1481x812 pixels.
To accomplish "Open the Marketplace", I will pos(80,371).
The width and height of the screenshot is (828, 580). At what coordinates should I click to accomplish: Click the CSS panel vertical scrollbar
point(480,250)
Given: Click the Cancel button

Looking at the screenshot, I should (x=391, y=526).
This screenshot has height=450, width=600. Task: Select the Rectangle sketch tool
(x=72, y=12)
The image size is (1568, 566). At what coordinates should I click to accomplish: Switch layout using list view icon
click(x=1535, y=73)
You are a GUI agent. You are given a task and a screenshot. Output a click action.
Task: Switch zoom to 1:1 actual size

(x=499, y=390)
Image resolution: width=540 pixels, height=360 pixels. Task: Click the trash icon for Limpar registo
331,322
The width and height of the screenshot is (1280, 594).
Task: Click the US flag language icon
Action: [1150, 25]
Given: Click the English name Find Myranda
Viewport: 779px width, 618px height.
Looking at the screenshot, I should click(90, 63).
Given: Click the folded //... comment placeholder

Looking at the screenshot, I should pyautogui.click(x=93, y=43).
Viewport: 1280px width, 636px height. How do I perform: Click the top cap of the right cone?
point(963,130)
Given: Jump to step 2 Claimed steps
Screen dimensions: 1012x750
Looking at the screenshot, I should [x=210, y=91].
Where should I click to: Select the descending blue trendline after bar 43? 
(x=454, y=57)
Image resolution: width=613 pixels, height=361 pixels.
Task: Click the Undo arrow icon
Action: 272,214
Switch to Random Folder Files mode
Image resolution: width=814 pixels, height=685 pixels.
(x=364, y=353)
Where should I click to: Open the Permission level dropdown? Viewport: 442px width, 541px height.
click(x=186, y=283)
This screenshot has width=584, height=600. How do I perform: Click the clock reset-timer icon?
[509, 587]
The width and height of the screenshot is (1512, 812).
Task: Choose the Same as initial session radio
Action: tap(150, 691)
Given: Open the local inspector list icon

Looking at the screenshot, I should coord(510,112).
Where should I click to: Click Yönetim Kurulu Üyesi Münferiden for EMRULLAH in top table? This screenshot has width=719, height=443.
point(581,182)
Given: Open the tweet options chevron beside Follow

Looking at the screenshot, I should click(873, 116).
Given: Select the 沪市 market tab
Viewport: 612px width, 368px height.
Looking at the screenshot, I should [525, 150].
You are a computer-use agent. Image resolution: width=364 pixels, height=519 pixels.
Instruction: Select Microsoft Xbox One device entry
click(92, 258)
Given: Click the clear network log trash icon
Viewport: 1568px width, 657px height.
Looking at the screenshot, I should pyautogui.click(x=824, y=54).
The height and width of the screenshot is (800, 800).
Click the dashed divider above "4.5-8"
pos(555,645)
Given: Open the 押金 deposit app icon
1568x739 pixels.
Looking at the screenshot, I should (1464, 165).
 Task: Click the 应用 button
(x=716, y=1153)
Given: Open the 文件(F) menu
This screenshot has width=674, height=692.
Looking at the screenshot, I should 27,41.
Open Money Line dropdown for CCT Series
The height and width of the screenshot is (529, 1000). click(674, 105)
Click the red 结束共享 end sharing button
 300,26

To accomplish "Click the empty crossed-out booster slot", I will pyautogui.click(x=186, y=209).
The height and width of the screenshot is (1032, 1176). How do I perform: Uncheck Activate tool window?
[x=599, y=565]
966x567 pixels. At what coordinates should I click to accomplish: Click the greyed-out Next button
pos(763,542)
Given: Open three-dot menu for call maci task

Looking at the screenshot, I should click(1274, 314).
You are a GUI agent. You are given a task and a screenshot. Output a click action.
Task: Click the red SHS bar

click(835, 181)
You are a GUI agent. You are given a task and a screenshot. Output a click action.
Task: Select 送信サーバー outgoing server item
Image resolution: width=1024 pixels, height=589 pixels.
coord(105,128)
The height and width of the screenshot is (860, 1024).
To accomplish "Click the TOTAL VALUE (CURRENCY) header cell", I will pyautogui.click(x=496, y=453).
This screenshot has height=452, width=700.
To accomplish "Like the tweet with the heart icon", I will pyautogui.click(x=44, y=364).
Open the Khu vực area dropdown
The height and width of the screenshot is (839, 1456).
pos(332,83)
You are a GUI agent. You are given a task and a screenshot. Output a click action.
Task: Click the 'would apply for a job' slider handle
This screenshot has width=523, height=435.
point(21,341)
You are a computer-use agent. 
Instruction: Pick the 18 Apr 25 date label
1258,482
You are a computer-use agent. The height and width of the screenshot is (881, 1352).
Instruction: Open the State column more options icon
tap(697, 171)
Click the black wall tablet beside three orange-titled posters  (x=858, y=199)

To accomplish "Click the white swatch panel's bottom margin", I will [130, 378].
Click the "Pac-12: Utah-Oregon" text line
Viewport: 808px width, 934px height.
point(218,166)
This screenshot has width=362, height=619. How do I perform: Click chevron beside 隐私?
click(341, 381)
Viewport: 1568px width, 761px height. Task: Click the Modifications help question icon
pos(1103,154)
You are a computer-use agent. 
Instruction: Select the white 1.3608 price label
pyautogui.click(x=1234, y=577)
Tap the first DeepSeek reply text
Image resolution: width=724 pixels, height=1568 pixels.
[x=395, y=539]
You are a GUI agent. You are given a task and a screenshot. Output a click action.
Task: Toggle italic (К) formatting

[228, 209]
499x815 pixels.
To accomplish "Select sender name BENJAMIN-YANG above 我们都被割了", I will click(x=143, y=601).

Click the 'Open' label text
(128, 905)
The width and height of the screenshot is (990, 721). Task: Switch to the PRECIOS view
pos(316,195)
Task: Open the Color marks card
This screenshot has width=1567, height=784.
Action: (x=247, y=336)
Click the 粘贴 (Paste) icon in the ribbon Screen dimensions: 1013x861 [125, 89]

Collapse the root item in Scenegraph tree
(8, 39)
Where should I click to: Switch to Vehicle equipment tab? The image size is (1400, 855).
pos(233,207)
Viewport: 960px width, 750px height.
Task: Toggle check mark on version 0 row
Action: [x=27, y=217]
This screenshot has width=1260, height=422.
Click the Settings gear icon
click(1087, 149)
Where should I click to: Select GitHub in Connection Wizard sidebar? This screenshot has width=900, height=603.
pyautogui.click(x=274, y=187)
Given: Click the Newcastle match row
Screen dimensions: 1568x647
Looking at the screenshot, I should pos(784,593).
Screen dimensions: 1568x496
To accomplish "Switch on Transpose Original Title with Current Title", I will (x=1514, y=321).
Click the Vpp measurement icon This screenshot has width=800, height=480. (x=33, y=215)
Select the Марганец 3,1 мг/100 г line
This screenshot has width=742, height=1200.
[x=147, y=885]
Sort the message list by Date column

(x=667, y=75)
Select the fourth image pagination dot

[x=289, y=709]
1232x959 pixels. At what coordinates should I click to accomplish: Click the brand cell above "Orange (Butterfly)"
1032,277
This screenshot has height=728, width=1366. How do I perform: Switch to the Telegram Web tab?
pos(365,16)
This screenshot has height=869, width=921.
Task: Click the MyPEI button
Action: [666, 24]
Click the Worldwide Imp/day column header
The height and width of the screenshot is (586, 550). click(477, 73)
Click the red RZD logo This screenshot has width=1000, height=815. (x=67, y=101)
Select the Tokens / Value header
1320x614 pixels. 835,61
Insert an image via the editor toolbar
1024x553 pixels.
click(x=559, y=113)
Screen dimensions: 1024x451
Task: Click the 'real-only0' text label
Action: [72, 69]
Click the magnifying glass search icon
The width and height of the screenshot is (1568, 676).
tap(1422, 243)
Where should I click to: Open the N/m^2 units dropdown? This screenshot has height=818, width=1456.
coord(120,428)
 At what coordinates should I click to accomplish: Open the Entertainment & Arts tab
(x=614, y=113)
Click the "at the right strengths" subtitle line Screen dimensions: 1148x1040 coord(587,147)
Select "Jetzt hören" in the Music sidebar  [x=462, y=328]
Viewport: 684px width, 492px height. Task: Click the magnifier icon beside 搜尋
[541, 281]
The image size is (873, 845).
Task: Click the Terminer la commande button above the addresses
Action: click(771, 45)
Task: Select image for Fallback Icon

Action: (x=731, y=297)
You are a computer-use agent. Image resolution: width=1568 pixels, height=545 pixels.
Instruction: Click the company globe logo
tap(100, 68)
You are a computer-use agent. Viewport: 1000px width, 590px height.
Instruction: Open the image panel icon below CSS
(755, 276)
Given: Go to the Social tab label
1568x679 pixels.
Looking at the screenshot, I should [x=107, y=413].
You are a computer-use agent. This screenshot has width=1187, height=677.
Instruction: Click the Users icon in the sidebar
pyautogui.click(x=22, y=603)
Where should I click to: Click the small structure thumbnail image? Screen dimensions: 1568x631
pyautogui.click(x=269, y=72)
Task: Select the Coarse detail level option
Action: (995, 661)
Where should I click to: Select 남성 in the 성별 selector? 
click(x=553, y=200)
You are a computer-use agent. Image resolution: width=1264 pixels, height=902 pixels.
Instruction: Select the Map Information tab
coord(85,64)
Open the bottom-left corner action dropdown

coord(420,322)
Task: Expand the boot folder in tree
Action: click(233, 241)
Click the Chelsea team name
# # # # #
Exercise aim:
From the records above, transcribe without alteration every line from the one with "Task: Click the red SHS bar" to the one with "499x815 pixels.", inclusive.

Exercise solution:
Task: Click the red SHS bar

click(835, 181)
You are a GUI agent. You are given a task and a screenshot. Output a click action.
Task: Select 送信サーバー outgoing server item
Image resolution: width=1024 pixels, height=589 pixels.
coord(105,128)
The height and width of the screenshot is (860, 1024).
To accomplish "Click the TOTAL VALUE (CURRENCY) header cell", I will pyautogui.click(x=496, y=453).
This screenshot has height=452, width=700.
To accomplish "Like the tweet with the heart icon", I will pyautogui.click(x=44, y=364).
Open the Khu vực area dropdown
The height and width of the screenshot is (839, 1456).
pos(332,83)
You are a GUI agent. You are given a task and a screenshot. Output a click action.
Task: Click the 'would apply for a job' slider handle
This screenshot has width=523, height=435.
point(21,341)
You are a computer-use agent. 
Instruction: Pick the 18 Apr 25 date label
1258,482
You are a computer-use agent. The height and width of the screenshot is (881, 1352).
Instruction: Open the State column more options icon
tap(697, 171)
Click the black wall tablet beside three orange-titled posters  (x=858, y=199)

To accomplish "Click the white swatch panel's bottom margin", I will [130, 378].
Click the "Pac-12: Utah-Oregon" text line
Viewport: 808px width, 934px height.
point(218,166)
This screenshot has width=362, height=619. How do I perform: Click chevron beside 隐私?
click(341, 381)
Viewport: 1568px width, 761px height. Task: Click the Modifications help question icon
pos(1103,154)
You are a computer-use agent. 
Instruction: Select the white 1.3608 price label
pyautogui.click(x=1234, y=577)
Tap the first DeepSeek reply text
Image resolution: width=724 pixels, height=1568 pixels.
[x=395, y=539]
You are a GUI agent. You are given a task and a screenshot. Output a click action.
Task: Toggle italic (К) formatting

[228, 209]
499x815 pixels.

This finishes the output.